**What the exercise asks**
Starting with the line that holds "Task: Save post with bookmark icon" and stopping after the line that holds "Viewport: 471px width, 247px height.", repeat the lines below word for word, without the pictures.

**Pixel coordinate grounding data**
────────────────────────────────────────
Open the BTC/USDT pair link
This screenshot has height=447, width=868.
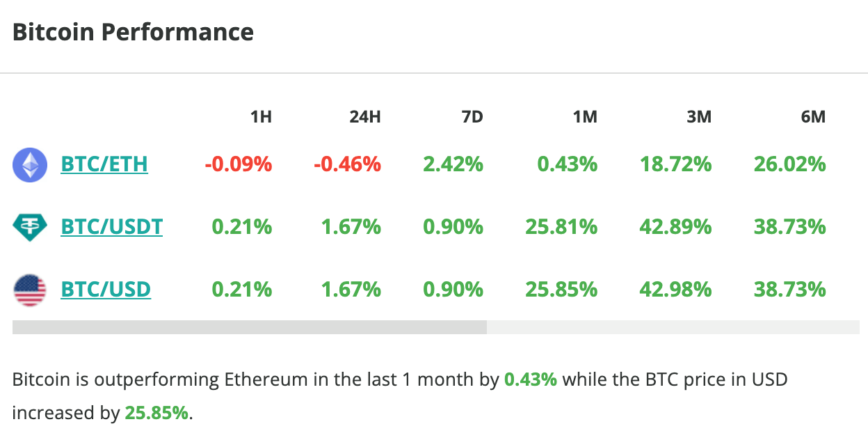click(x=112, y=227)
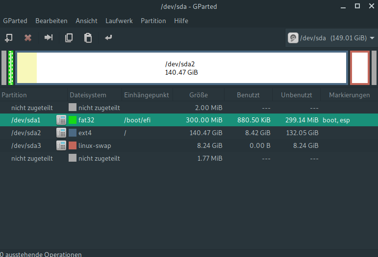Image resolution: width=378 pixels, height=257 pixels.
Task: Click the Paste partition toolbar icon
Action: pyautogui.click(x=88, y=38)
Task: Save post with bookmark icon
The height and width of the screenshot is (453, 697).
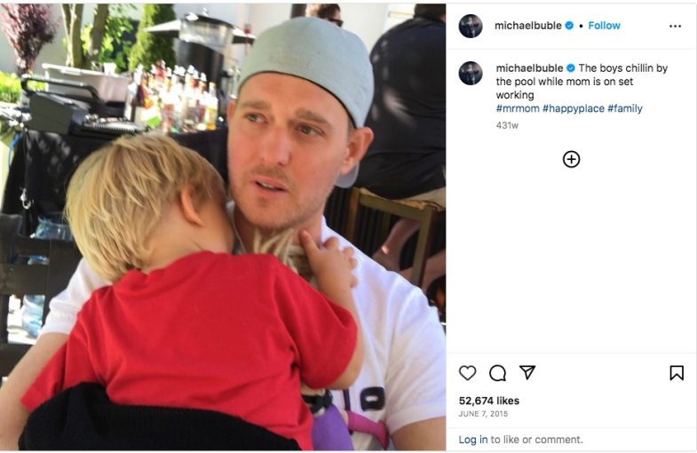Action: [677, 372]
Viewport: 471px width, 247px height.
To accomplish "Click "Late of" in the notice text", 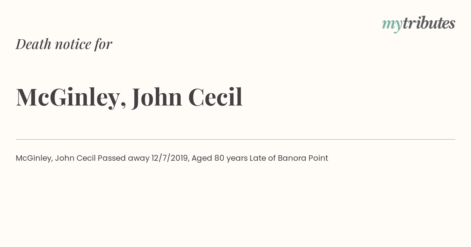I will [x=263, y=158].
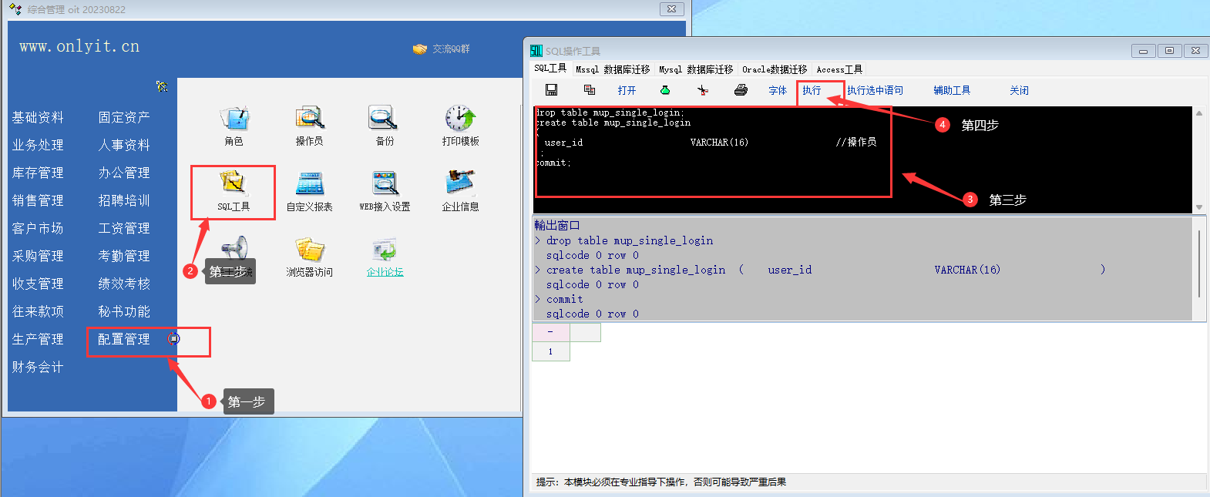Click the 操作员 operator icon

tap(309, 119)
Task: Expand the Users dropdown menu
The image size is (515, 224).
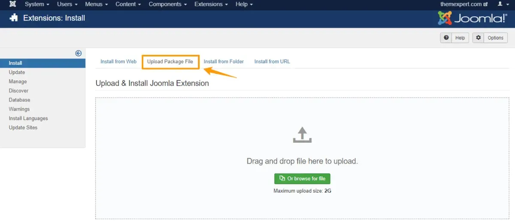Action: point(67,4)
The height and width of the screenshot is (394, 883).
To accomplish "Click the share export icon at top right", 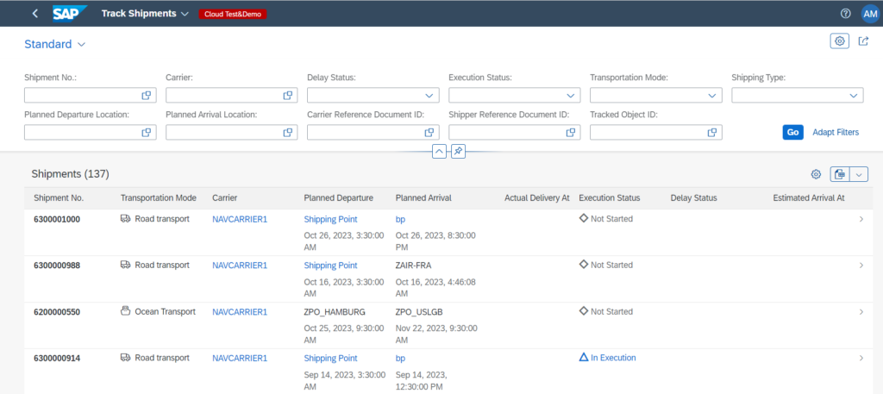I will (x=862, y=41).
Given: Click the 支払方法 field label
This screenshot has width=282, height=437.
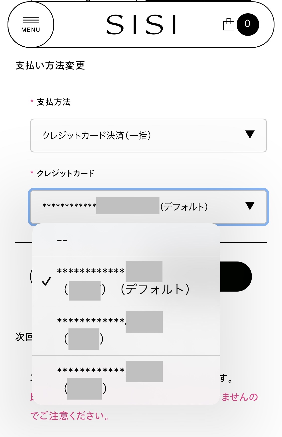Looking at the screenshot, I should click(54, 102).
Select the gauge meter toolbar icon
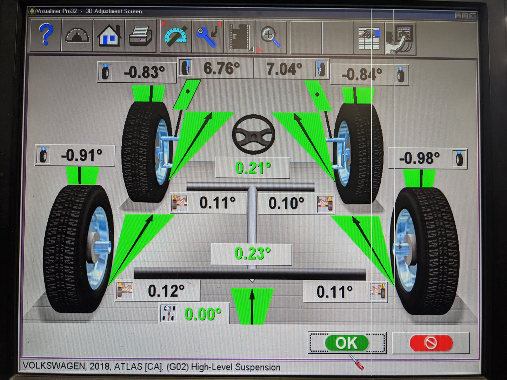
────────────────────────────────────────
**Answer box**
Task: Save post with bookmark icon
The height and width of the screenshot is (453, 697).
Action: [677, 372]
Viewport: 471px width, 247px height.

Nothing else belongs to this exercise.